It’s incredibly important for you to know your rights when it comes to toxic mold exposure and to learn how best to build your case to increase your chances of success in court.
The first thing you need to know is that only certain lawyers will be qualified to deal with a toxic mold case and it’s a growing field in the industry. It requires a lot of time and resources and if this is an avenue you would like to go down you should expect it to take a while. In fact, litigation can extend for up to and over two years; it is incredibly difficult to prove injuries or ill health as a result of toxic mold.
You’ll want to find an attorney that specializes in this practice – they will be able to talk you through your state laws and what your chances of winning are.

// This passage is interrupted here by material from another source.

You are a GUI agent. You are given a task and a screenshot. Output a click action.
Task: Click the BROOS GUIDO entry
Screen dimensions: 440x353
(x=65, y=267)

There are numerous considerations for your attorney to make when you present your case and they prepare for a trial. The first is, what caused the mold infestation. Where did the infestation begin and how far did it spread? What species of mold created the problem and was it airborne? If it isn’t airborne, will it become airborne? We don’t generally consider mold to be a harmful issue unless it’s airborne. So, whether the mold is airborne or not is a crucial part of any case. The species of mold is also critical because there are so many different types.
You can’t expect a lawyer to win your case if you don’t provide them with adequate information. You should ensure that you keep detailed records. That means making a note of every leak that occurs, when you notified your landlord, when someone was sent to deal with leaks, the name of any company that has answered service calls, each and every communication between you and your landlord, as well as the results of any mold testing that was given, that should include the company as well as the date.
There are a variety of factors that can leave your landlord liable for your mold problem, and of course, their liability is key in establishing and winning your case. The first is providing them with notice of the issue. This can be actual or constructive.
Actual knowledge is when you (the tenant), a service person or an investigation of their own has shown them that mold is present on the properly. This means the landlord is now liable if they do not alert any future tenants that mold is present on the property. Constructive notice is simply a variety of facts that mean any reasonable person would have the necessary knowledge to indicate there is mold present on the property.
Damage Claims & Costs
Your attempt to claim for damages depends on a variety of factors. This could be personal injury, property damage, as well as emotional distress.
Personal injury could be the health issues toxic mold has caused, including asthma, bronchitis, memory issues, kidney problems, and more. Property damage relates to any loss of your property, and remediation costs.
Emotional distress is difficult to quantify, however, being exposed to toxic mold can leave you fearful about further medical issues as a result of this. This is something tenants can claim if the landlord knew there was mold present and didn’t disclose it or act.
The costs you will incur for hiring an attorney will, of course, depend on who you hire. Many lawyers will only charge you if your case is successful. However, it’s incredibly important to fully discuss that before you enter an agreement with your attorney of choice. You may find some attorneys will charge a fee just to review the file, that isn’t ideal so be sure you do plenty of research on any potential attorney.